TASK DIRECTIONS:
Which lines of the entries contain the word "agent"? Please list them.

═════ GIVEN DATA ═════

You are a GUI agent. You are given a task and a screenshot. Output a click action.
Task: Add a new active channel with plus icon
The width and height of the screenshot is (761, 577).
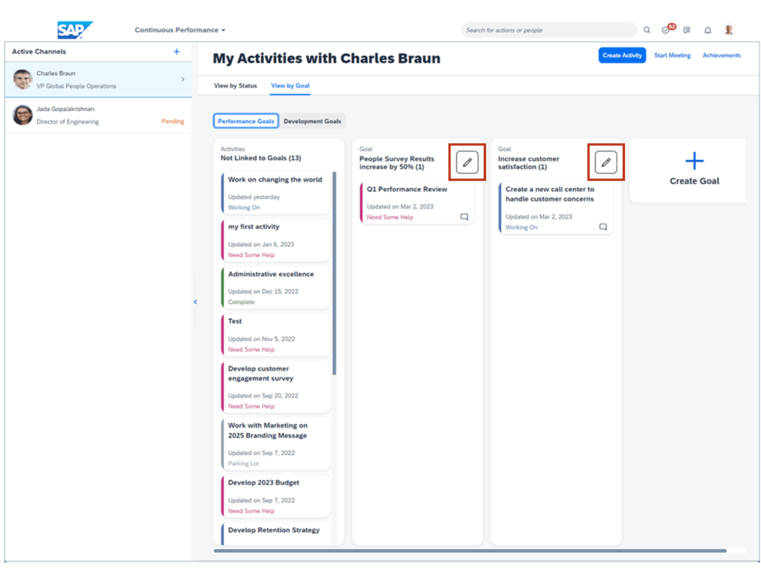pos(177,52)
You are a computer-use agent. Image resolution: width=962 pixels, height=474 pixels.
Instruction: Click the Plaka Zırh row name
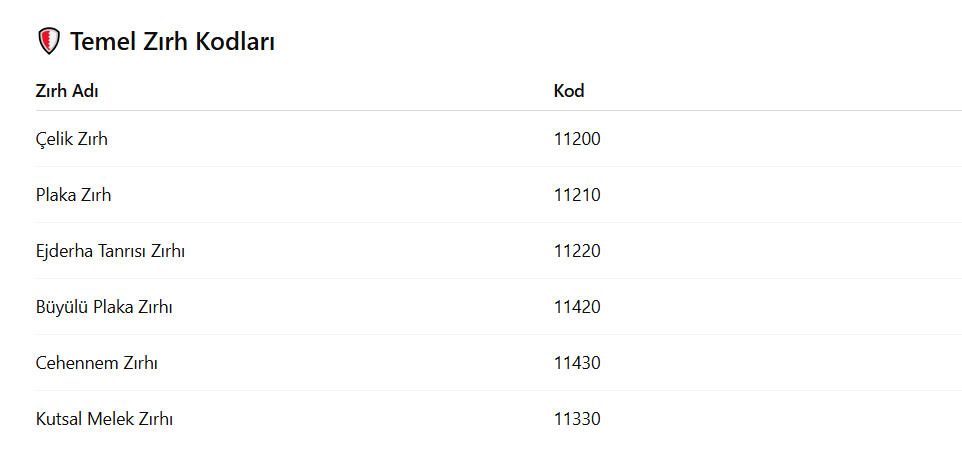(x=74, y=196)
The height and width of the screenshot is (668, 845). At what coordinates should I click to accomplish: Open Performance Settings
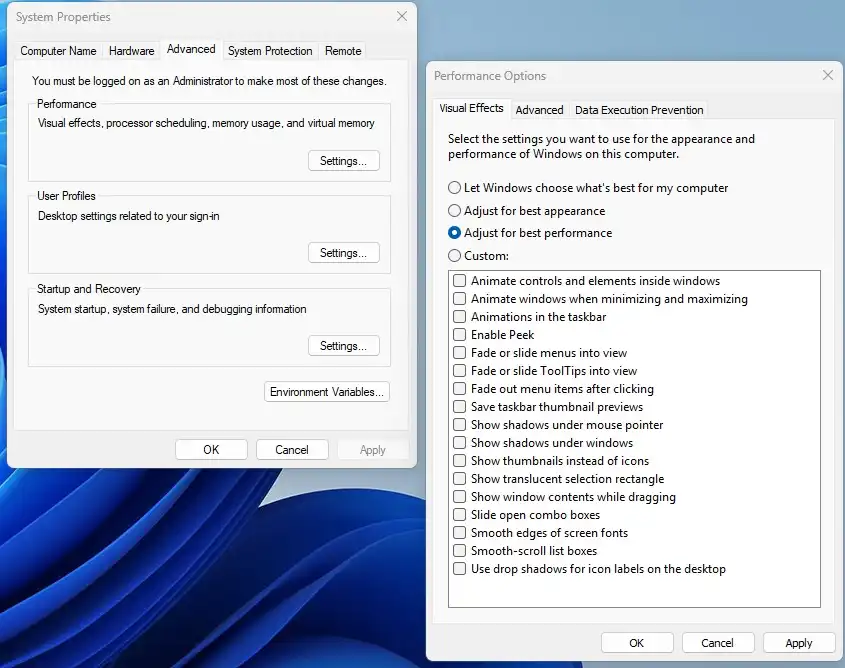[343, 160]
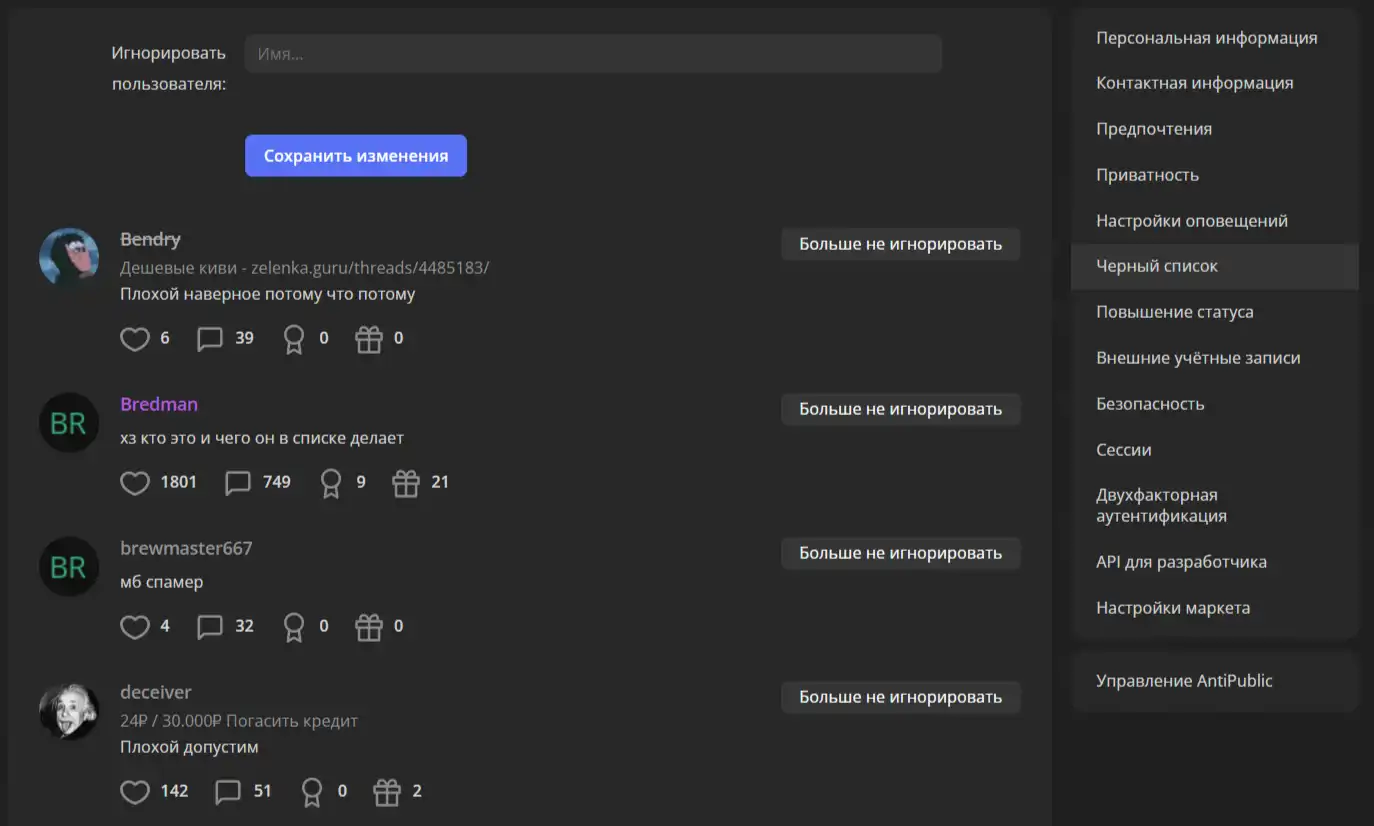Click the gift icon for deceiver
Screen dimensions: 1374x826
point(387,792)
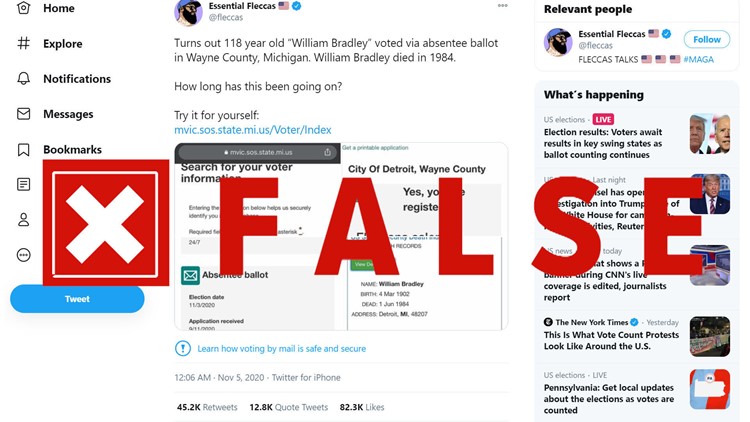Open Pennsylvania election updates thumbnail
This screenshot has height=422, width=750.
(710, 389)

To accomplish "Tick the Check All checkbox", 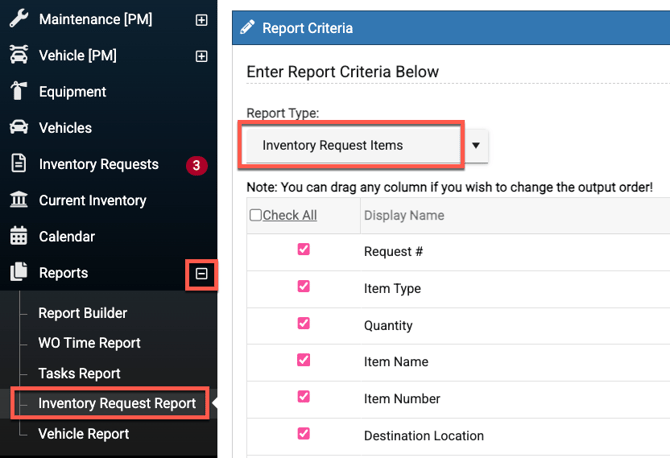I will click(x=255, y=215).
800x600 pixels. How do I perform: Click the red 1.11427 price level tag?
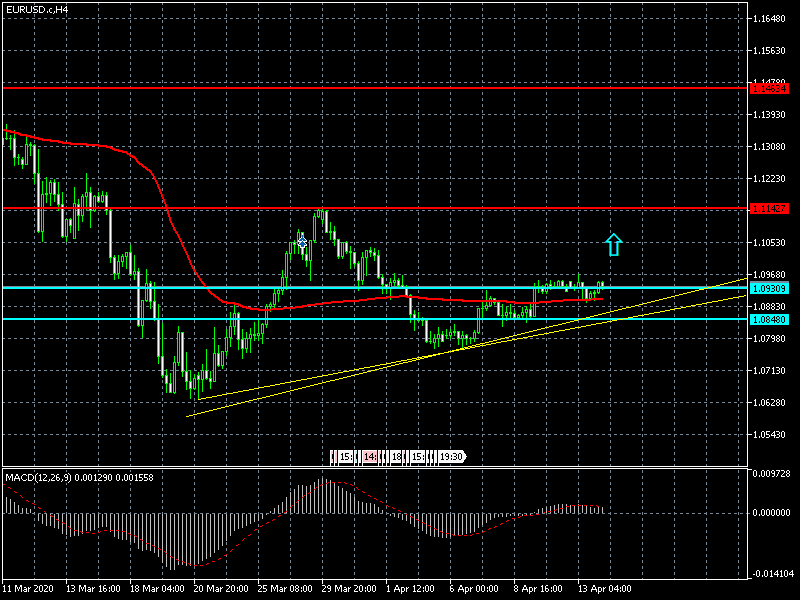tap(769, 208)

═════
═════ GIVEN DATA ═════

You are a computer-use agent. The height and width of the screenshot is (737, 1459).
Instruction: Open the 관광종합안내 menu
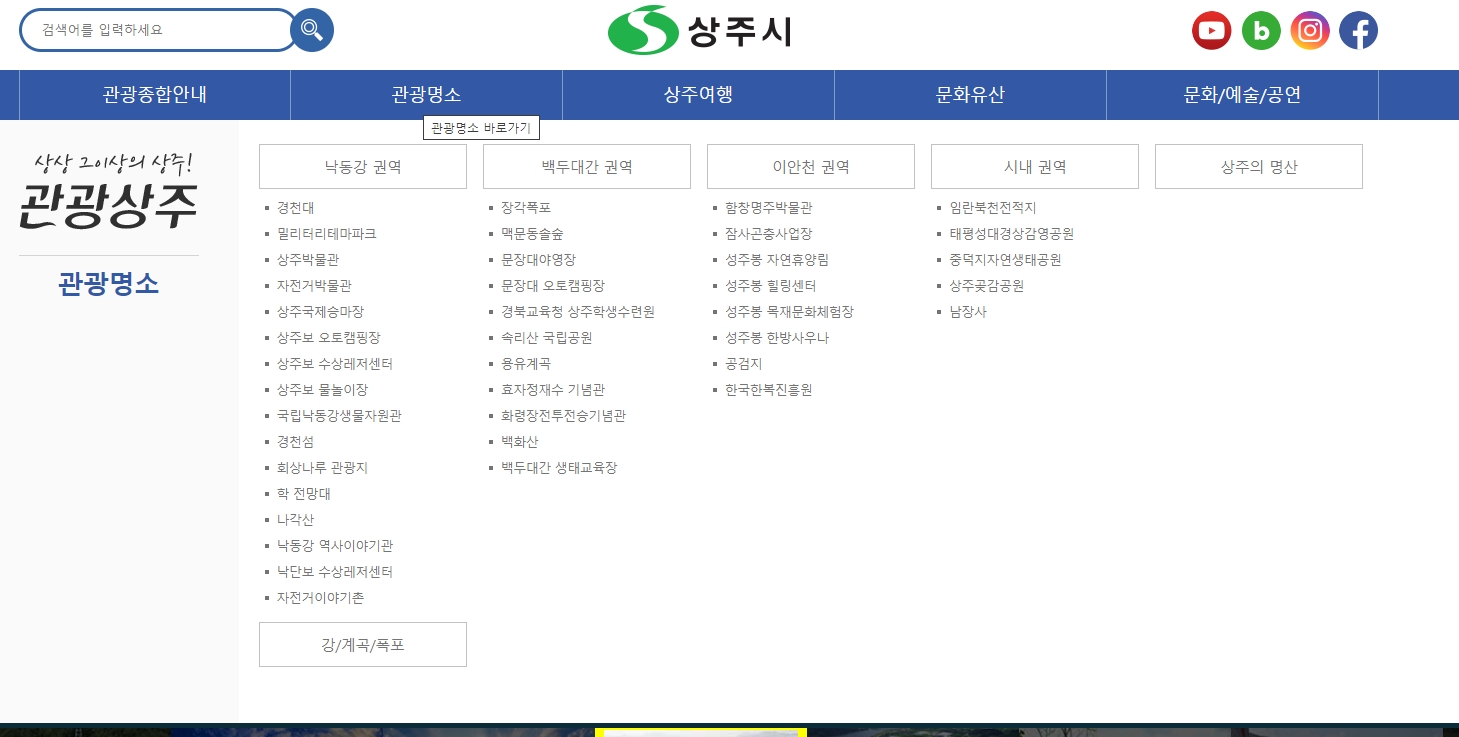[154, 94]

═════

ANSWER BOX:
You are a GUI agent. You are given a task and a screenshot. Output a click action.
You are a computer-use agent. Image resolution: width=962 pixels, height=474 pixels.
You are a computer-use agent. The height and width of the screenshot is (737, 1459).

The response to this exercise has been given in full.